Bladder cancer is where a growth of abnormal tissue affects the lining of the bladder. Approximately 10, 000 patients are diagnosed with bladder cancer each year, and it occurs when the bladder lining comes into contact with harmful substances. One of the most common causes is cigarette smoke; it is broken down into a harmful chemical which passes out of the body through the urine. It is estimated that half of bladder cancers are caused by tobacco smoke.
The most common symptom associated with bladder cancer is blood in the urine. If you experience this you should see your GP immediately.
If bladder cancer is diagnosed, the doctor needs to know the stage, or extent, of the disease to plan the best treatment. Staging is a careful attempt to find out whether the cancer has invaded the bladder wall, whether the disease has spread, and if so, to what parts of the body. This will involve an operation to remove the growth from the bladder (TURBT) and sometimes a scan of the rest of the body.

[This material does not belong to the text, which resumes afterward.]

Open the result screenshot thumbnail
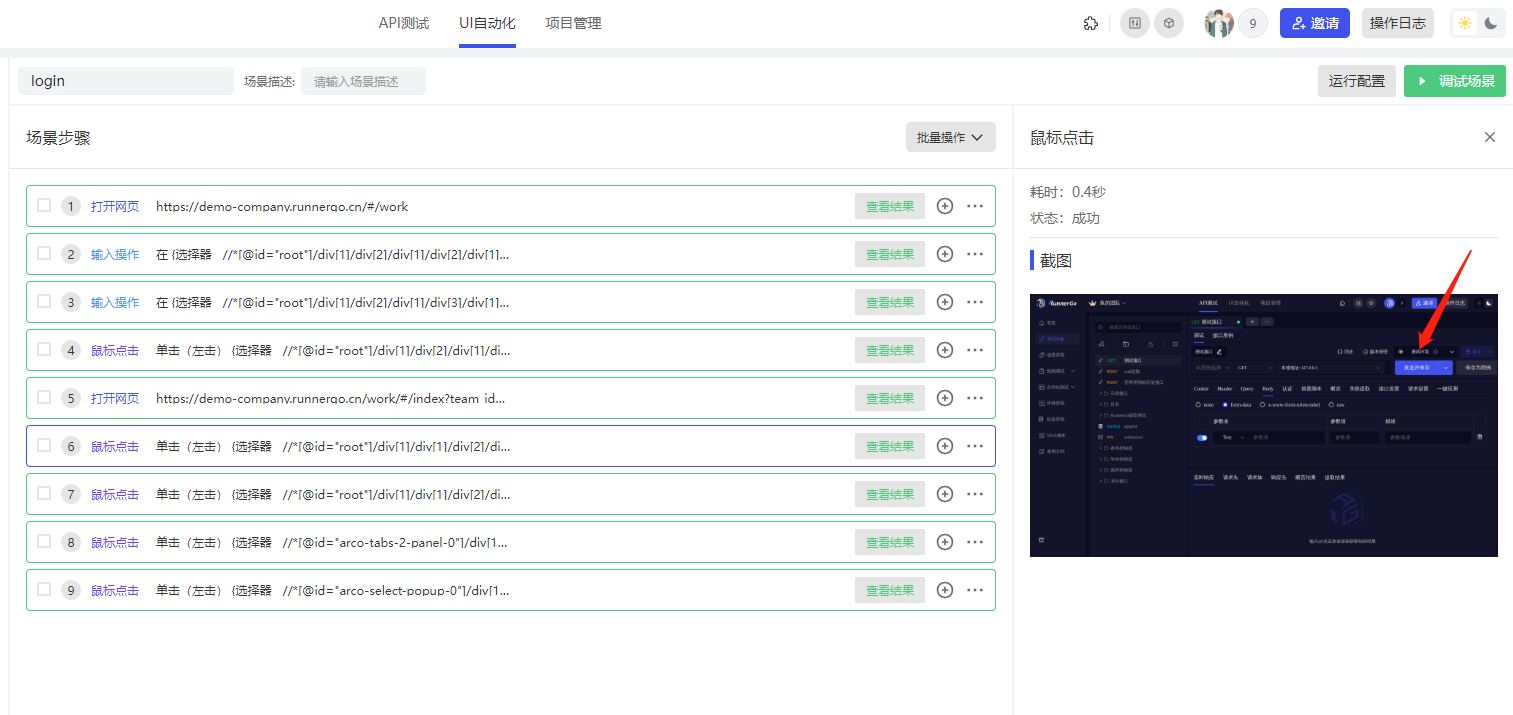 pos(1263,425)
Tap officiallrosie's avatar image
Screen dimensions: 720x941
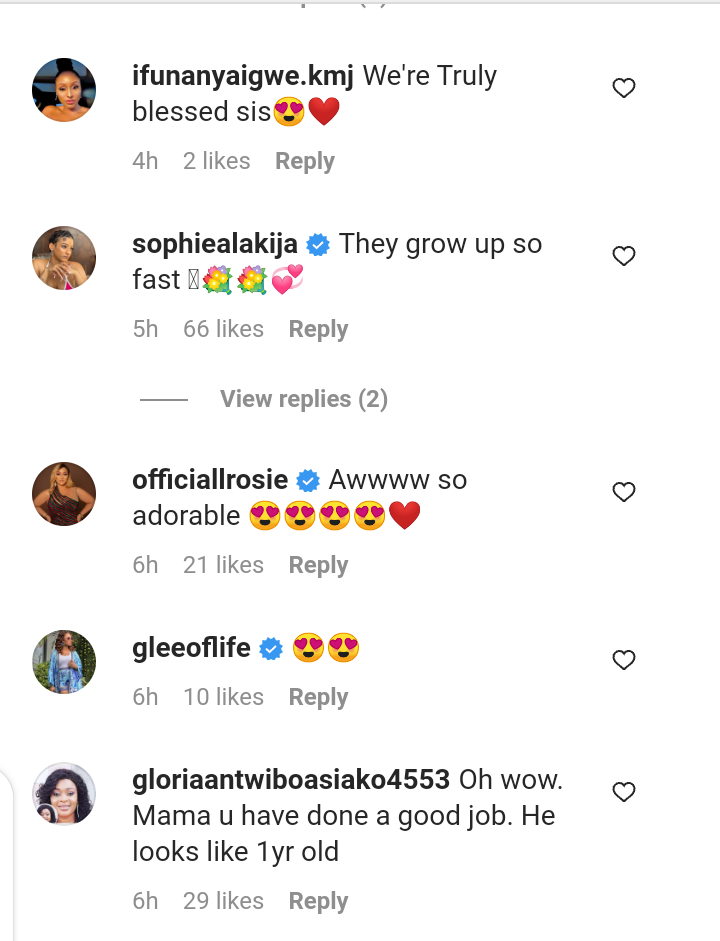[x=64, y=493]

Transurethral Resection of Bladder Tumour
Bladder cancer can be easily removed under general anaesthetic using a similar instrument to the one used during cystoscopy. The operation is called Transurethral Resection of Bladder Tumour (TURBT).

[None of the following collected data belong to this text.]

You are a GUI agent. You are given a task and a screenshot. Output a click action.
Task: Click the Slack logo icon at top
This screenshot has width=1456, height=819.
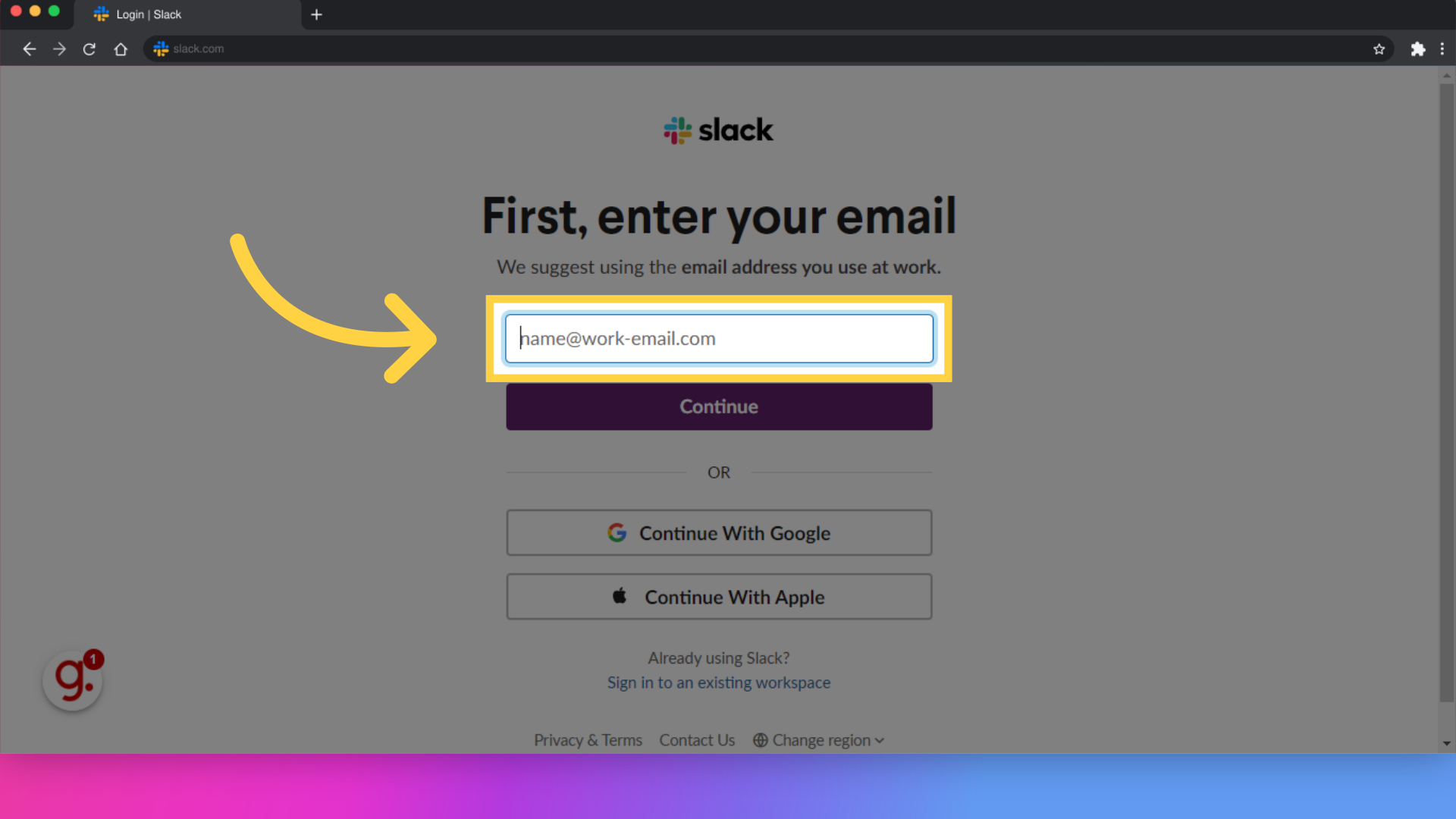676,130
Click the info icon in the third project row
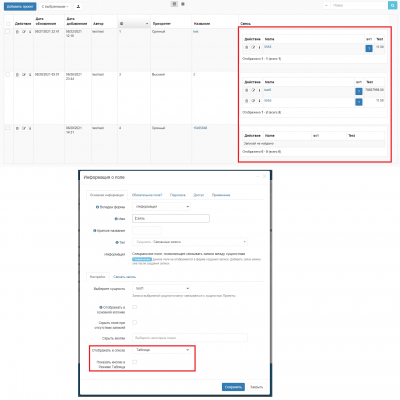The image size is (400, 400). coord(30,128)
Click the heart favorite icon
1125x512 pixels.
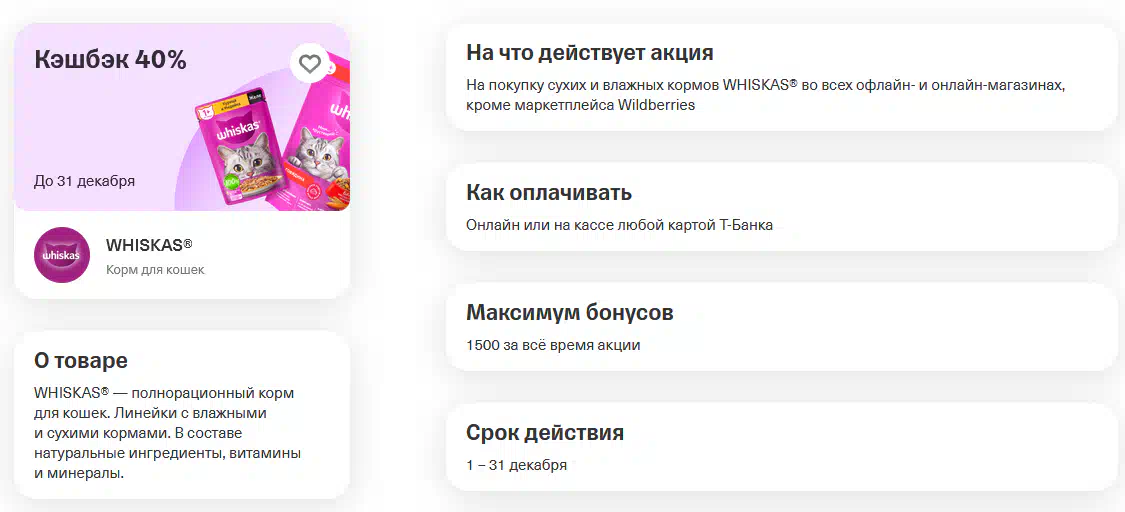point(310,64)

The TURBT operation will allow the urologist to inspect the inside of your bladder in more detail and remove the tumour from the inside of the bladder by 'scrapping' it away with a heated wire.
Any suspicious looking areas, lumps, growths or tumours will be removed or sampled and sent to a specialist doctor (pathologist). Once a definite diagnosis has been made a treatment plan will be devised for you.
The majority of bladder cancers are small. They are called superficial bladder cancers and are confined to the inner lining of the bladder only.
Sometimes you may require additional treatments to the operation including intravesical treatments (medicines injected into the bladder) after the operation to prevent recurrence of the tumour.
In some cases the tumour is no longer in the superficial part of the bladder wall and more extensive surgery is required such as a cystectomy (removal of the bladder). This is rare.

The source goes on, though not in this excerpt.